Assemble heritability enrichment in a module across all traits

Next, I compiled the S-LDSC results of a module for all traits into one file. In total, there are 166 modules. Here, I take one module (module 4) for an example.

# paras and I/O -----
module <- 4

files_par_h2 <- list.files('/project2/xuanyao/llw/ldsc/h2_enrich_par', paste0("^\\d+_M", module, "_baseline.results"), full.names = TRUE)
file_gwasTraitInfo <- '/project2/xuanyao/llw/coloc/ukbb_coloc_blood_traits/ukbb_blood_traits.csv'

# read data -----
par_h2 <- map_dfr(
  files_par_h2,
  ~fread(cmd = paste("sed -n -e 1p -e 99p", .x), sep = "\t")
)
if(!all(par_h2$Category == "L2_1")) stop("Not all extracted rows are from custom annotation.")
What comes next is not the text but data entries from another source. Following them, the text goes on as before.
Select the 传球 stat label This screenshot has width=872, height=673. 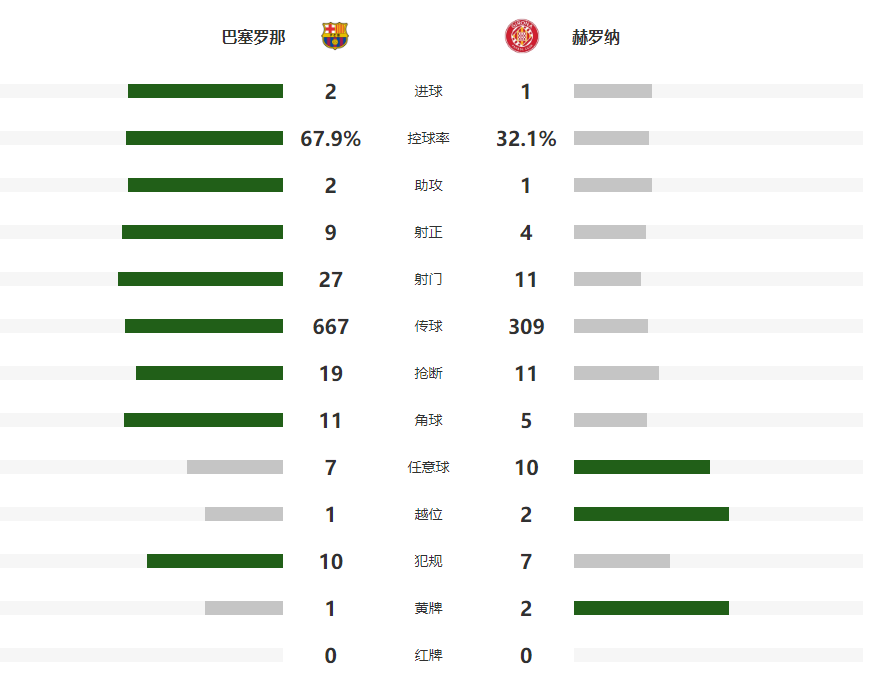point(428,326)
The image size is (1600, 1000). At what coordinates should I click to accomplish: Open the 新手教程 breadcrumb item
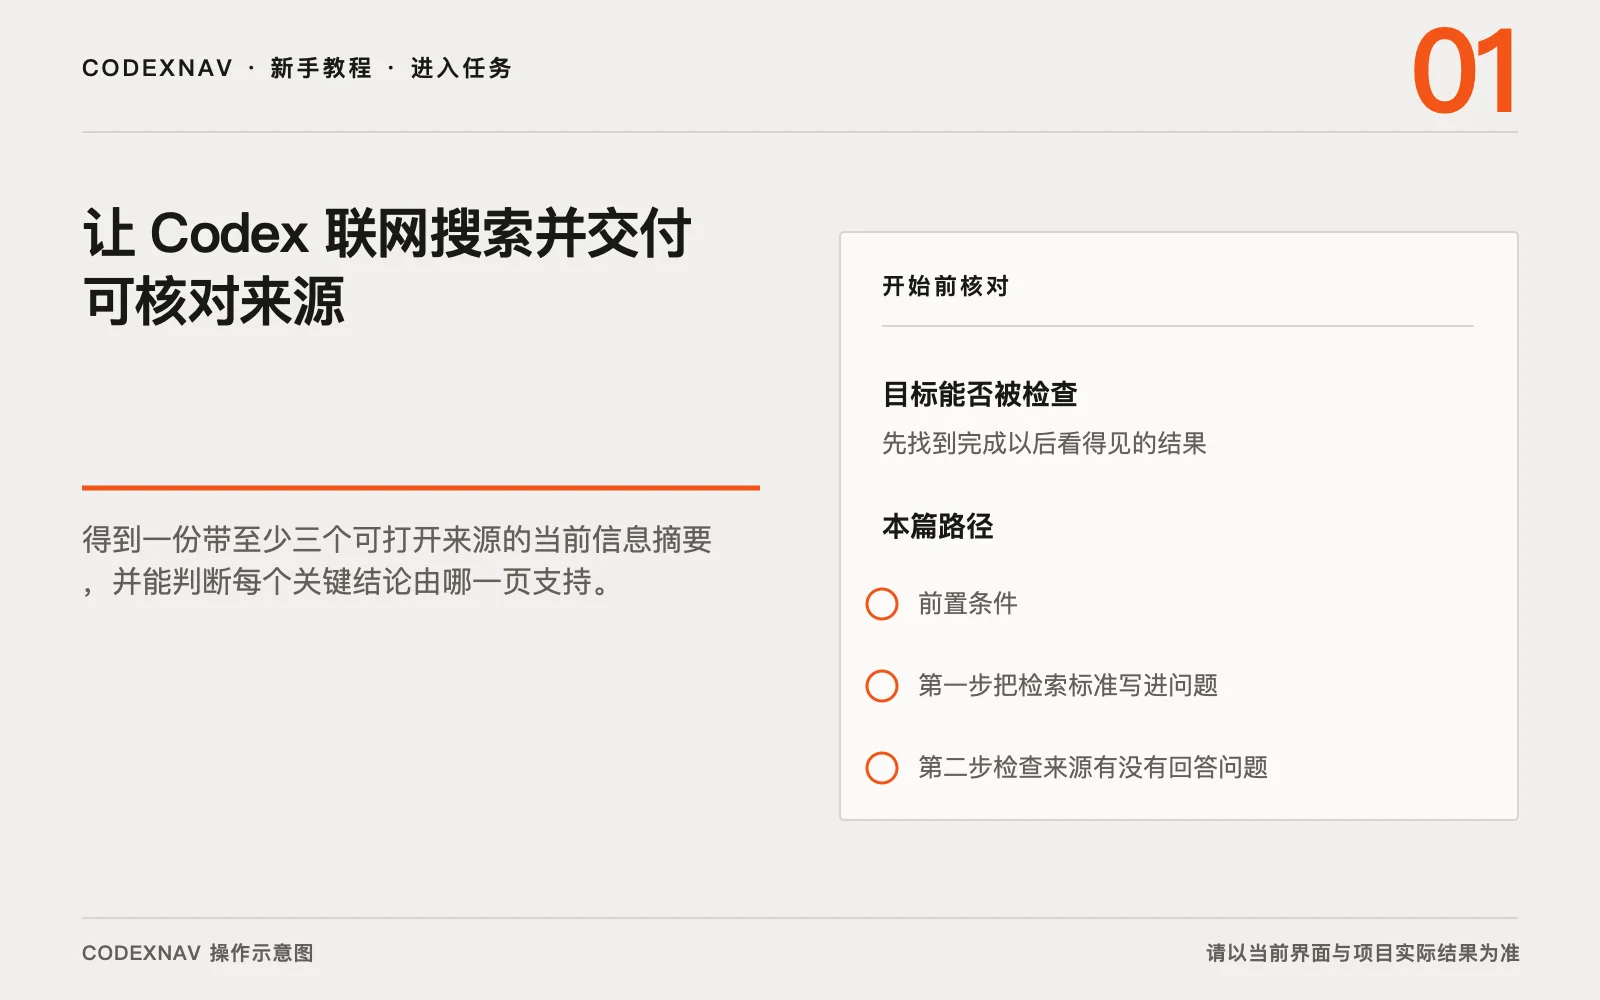click(321, 68)
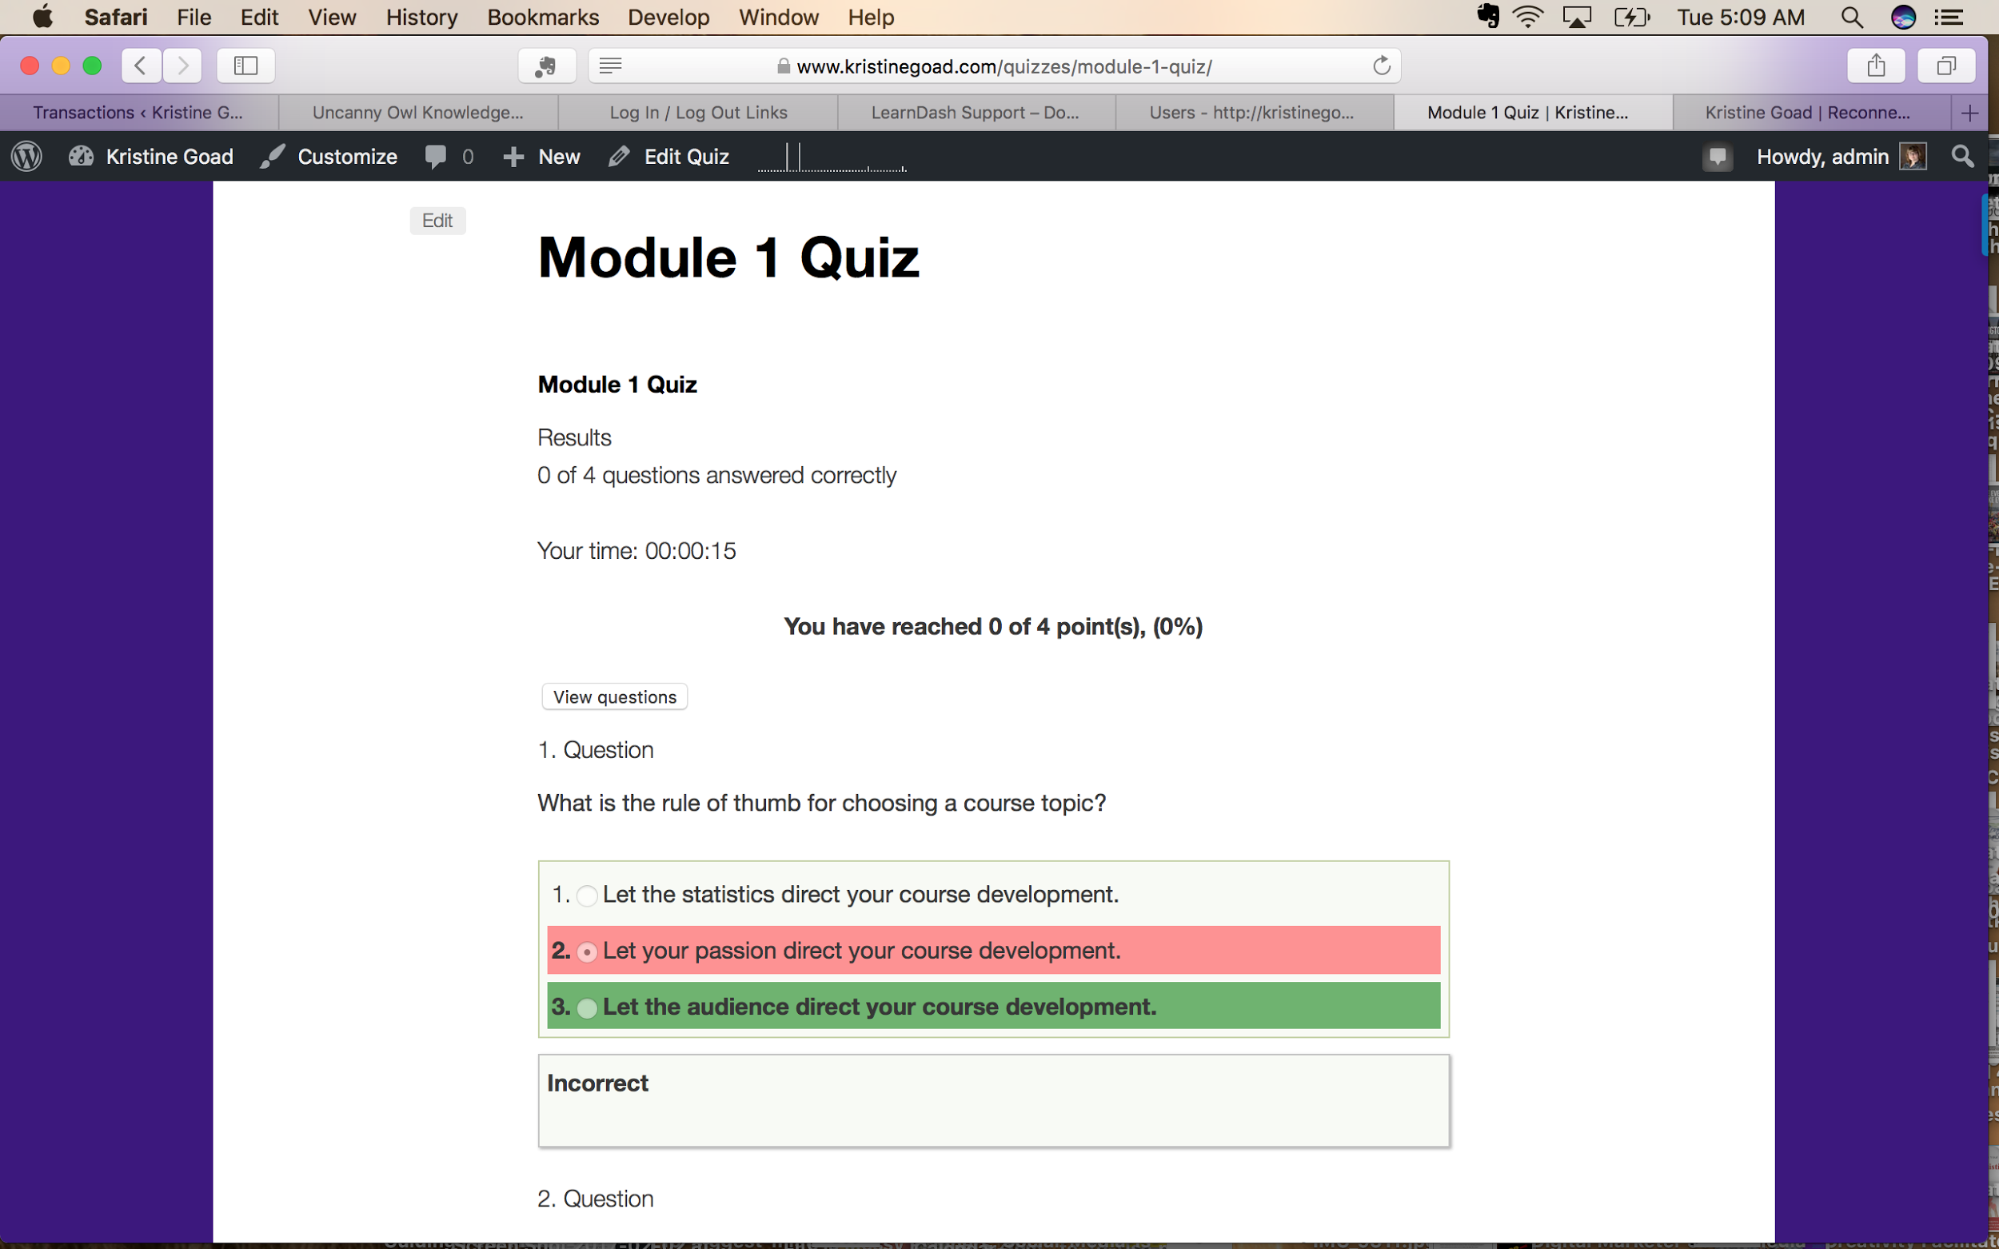Click the page reload icon in address bar
Screen dimensions: 1999x1249
pyautogui.click(x=1381, y=65)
gwasTraitInfo <- fread(file_gwasTraitInfo, sep = ",", header = TRUE)


# re-arrange data -----
# add annotation name & trait info
par_h2 <- par_h2 %>%
  mutate(Category = str_extract(basename(!!files_par_h2), paste0("^\\d+_M", !!module))) %>%
  separate(Category, c("trait_id", "module"), sep = "_", remove = FALSE, convert = TRUE) %>%
  separate(module, c(NA, "module"), sep = "M", convert = TRUE) %>%
  left_join(gwasTraitInfo, by = c("trait_id" = "GWAS ID")) %>%
  relocate(`GWAS Group`, `GWAS Trait`, `Trait Abbreviation`, .after = trait_id)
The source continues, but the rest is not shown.